President Donald Trump's deployment of the National Guard to Los Angeles to stop protests against his immigration crackdown isn't the first time an elected U.S. official has sent troops to thwart unrest over civil rights.
But National Guard troops are typically deployed — for a variety of emergencies and natural disasters — with the permission of governors in responding states. Trump, a Republican, sent about 1,000 California National Guard troops to Los Angeles despite the objections of California Gov. Gavin Newsom and Los Angeles Mayor Karen Bass, both Democrats.
Confrontations began Friday when dozens of protesters gathered outside a federal detention center demanding the release of more than 40 people arrested by federal immigration authorities across Los Angeles as part of Trump's mass deportation campaign.
Trump said he had to federalize the troops to ''address the lawlessness'' in California. Newsom said Trump's order was a ''complete overreaction" that was ''purposely inflammatory and will only escalate tensions."

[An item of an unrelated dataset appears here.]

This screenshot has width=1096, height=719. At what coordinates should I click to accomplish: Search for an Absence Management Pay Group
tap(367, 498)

Some previous National Guard deployments have restored peace after violent crackdowns from local law enforcement or vigilante violence, but sometimes troops have intensified tensions in communities and with people who were protesting for civil rights or racial equality.
''The people's right to peacefully exercise their collective power and challenge this administration's unjust policies targeting Black and Brown communities must be protected,'' leaders of eight legacy civil rights groups, including the NAACP, the National Action Network and the Legal Defense Fund, said in a statement Monday.

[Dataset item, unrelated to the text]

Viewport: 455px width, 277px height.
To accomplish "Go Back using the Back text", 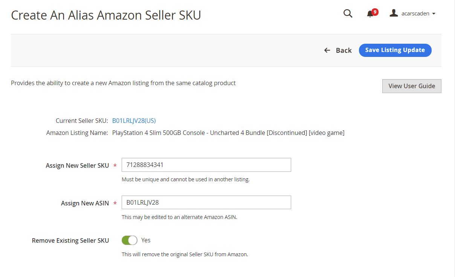I will click(x=344, y=51).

At the Movement for Black Lives, a coalition of racial justice organizations, Amara Enyia expressed concern that the federal troop deployment could result in disproportionate arrests and more severe charges for the Black protestors, as was true during protests in 2020 following the murder of George Floyd.
Both military and police officers will have an ''everything is a target'' mentality, said Enyia, who is co-executive director of the coalition's programs, campaigns and policy work.